Patna High Court
Commissioner Of Income Tax vs Smt. Bhagwant Kaur. on 19 March, 1987
Equivalent citations: (1987)63CTR(PAT)326
JUDGMENT
By the Court - This is a reference under s. 256(2) of the IT Act, 1961 (hereinafter called the Act). It relates to asst. yr. 1973-74. The assessee is a lady and was assessed in terms of a scheme formulated by the CBDT in 1972. The Scheme specifically excluded minors and ladies. Yet, the Income-tax Officer (hereinafter called the ITO) under some misapprehension accepted the assessees return and assessed her in terms of the Scheme without any enquiry in terms of s. 143(1) of the Act. Later, the CIT, Bihar being of the view that the order of assessment by the ITO was erroneous and was prejudicial to be Revenue revised the assessment by setting aside the order of the ITO under s. 263(1) of the Act. The assessee being aggrieved by the order of the Commissioner ordering reassessment in terms of s. 143 of the Act filed an appeal before the ITAT. The Tribunal allowed it and set aside the order of the Commissioner. The Tribunal held that the Scheme applied to ladies and minors as well. It also held that proper enquiry had been made. The Tribunal further held that the order of the Commissioner was based on surmises and conjectures inasmuch as no prejudice had been shown to the Revenue. The Revenue being aggrieved by the order of the Tribunal applied for a reference to this Court in terms of s. 256(1) of the Act. The application for reference by the Tribunal having failed, the CIT, Bihar moved this Court under s. 256(2) of the Act. This Court called for the following three questions to be answered by this Court. The questions thus falling for our consideration are as follows :
"(1) Whether, the CIT acting under s. 263 can interfere with the order of assessment made under s. 143(1) in pursuance of a scheme to help the new taxpayers in small income group launched by the Government ?

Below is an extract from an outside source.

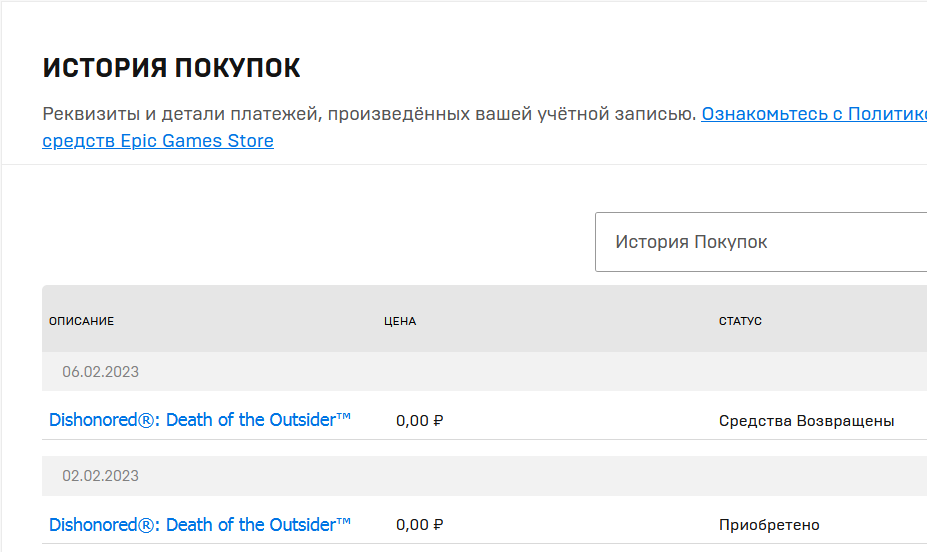Open the История Покупок dropdown

tap(760, 242)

(2) Whether, on the facts and in the circumstances of the case, the order of the CIT setting aside the assessment made by the ITO was valid in law ?

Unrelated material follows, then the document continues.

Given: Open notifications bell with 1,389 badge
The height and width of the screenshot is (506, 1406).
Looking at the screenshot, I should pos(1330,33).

(3) Whether, on the facts and in the circumstances of the case, the Tribunal was justified in holding that the scheme of the Act compels the ITO to pass the assessment order under s. 143(1) even in the case of the ladies and minors without the initial capital and other things being properly investigated and proved ?"
2. The questions falling for our consideration are concluded by the decisions of this Court in CIT v. Pushpa Devi (1987) 164 ITR 639 (Pat) and CIT v. Smt. Rambha Devi (1987) 164 ITR 658 (Pat), in which we held that the Scheme did not apply to ladies and minors. We also held that no enquiry in terms of s. 143 of the Act had been effected by the ITO. We also held that in the facts and circumstances of the case, the Commissioner was fully justified in cancelling the order of assessment passed by the ITO.
3. The same questions had been referred to us for our opinion in CIT v. Pushpa Devi (supra) and CIT v. Rambha Devi (supra). All the three questions before us must, therefore, be answered in favour of the Revenue and against the assessee and we do so accordingly. In the special circumstances of the case, there shall be no order as to costs.